Stated task: Rewrite the data below, swapping "sidebar" for "navigation panel" and changing nothing else, and leave the pictures out of the result.

(Text and element pointing records)
--- begin ---
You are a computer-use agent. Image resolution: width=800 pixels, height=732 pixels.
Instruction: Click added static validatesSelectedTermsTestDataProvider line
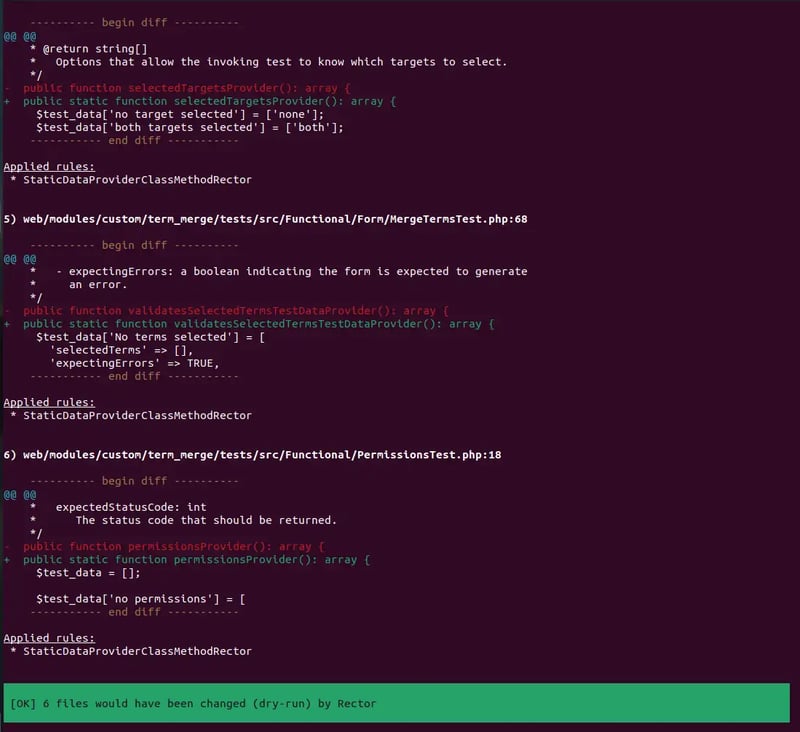point(256,324)
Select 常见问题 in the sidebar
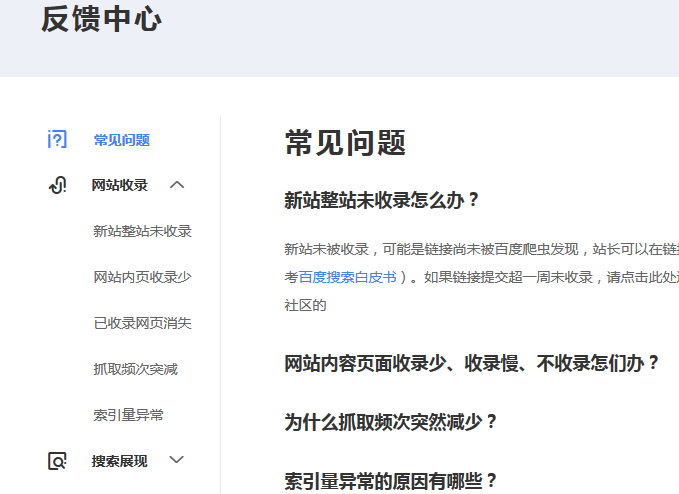Viewport: 679px width, 494px height. 122,140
--- end ---
Result of this exercise:
You are a computer-use agent. Image resolution: width=800 pixels, height=732 pixels.
Instruction: Click added static validatesSelectedTermsTestDataProvider line
point(256,324)
Select 常见问题 in the navigation panel
Viewport: 679px width, 494px height. 122,140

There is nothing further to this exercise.